■ **WHAT IS ASKED**
Reproduce every row below verbatim, but omit the pictures.

==*==

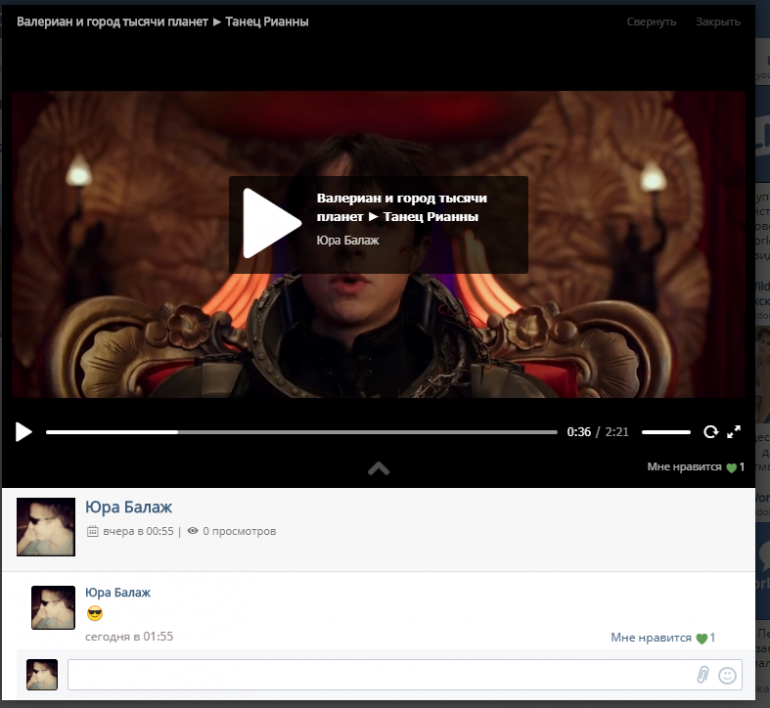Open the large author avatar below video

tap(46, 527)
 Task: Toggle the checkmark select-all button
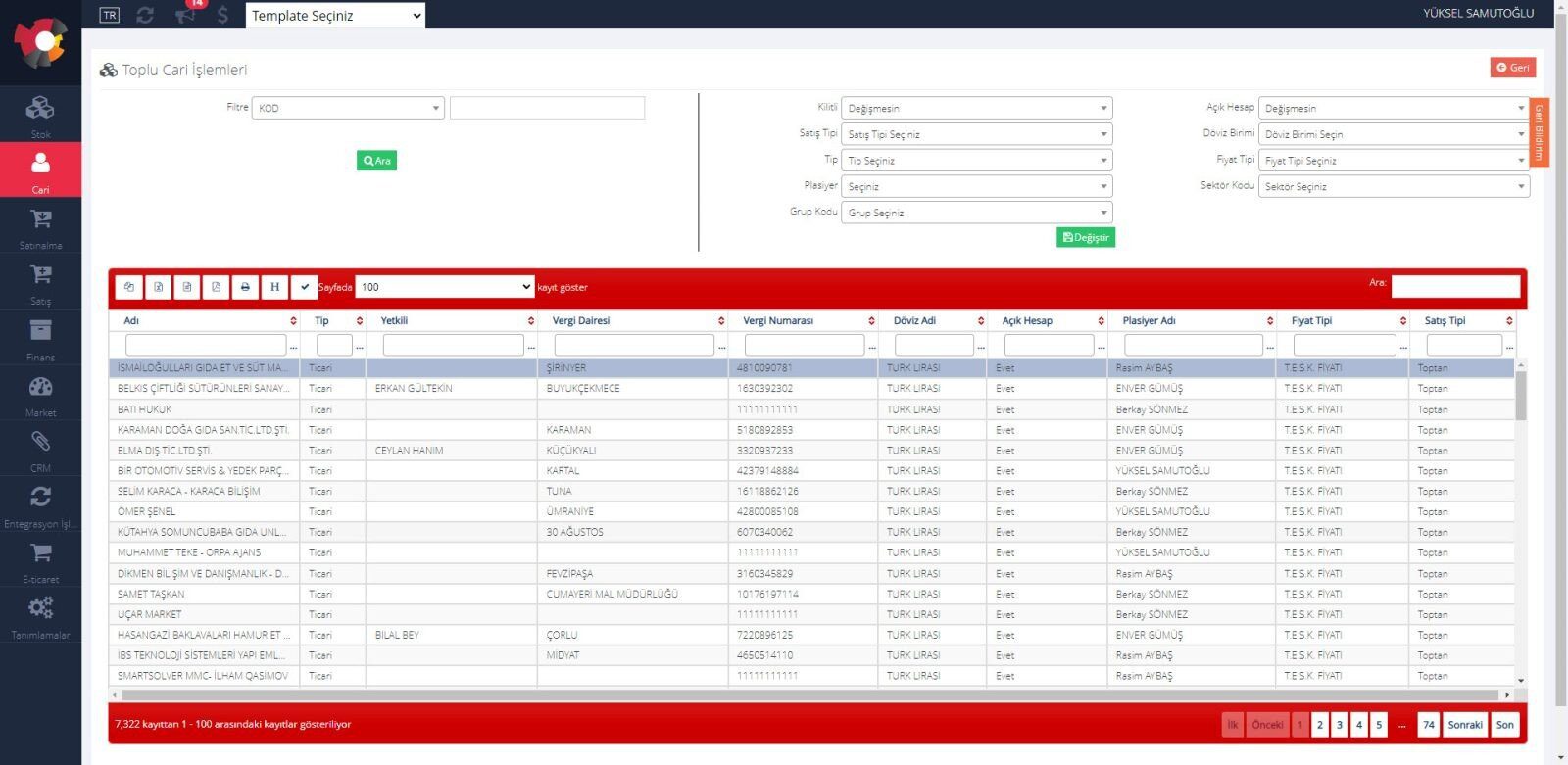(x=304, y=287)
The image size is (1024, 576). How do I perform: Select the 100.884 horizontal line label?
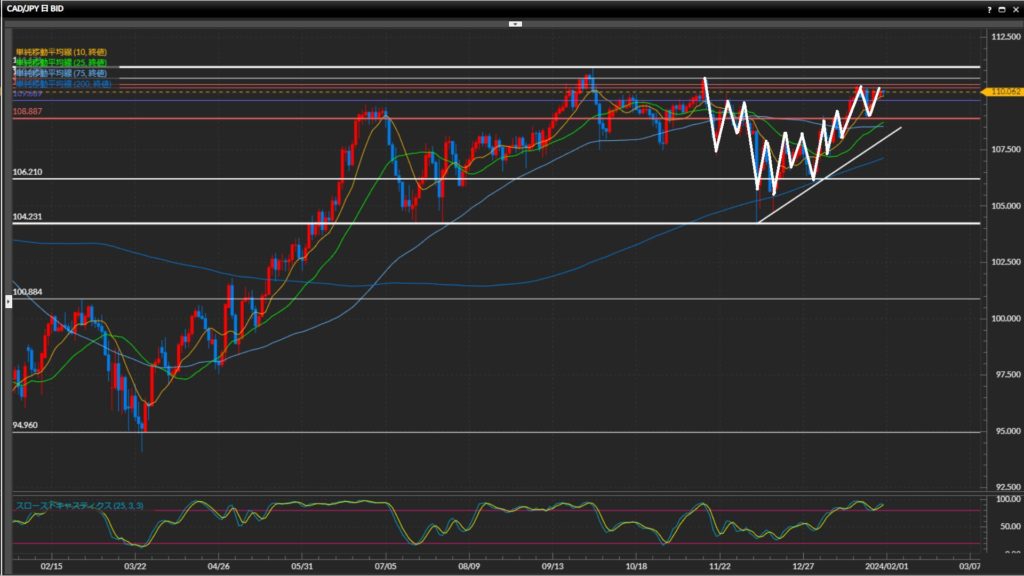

==*==

■ **RESPONSE FOR THIS EXERCISE**
Open the large author avatar below video

tap(46, 527)
 Task: Toggle the checkmark select-all button
(x=304, y=287)
The image size is (1024, 576). How do I perform: Select the 100.884 horizontal line label?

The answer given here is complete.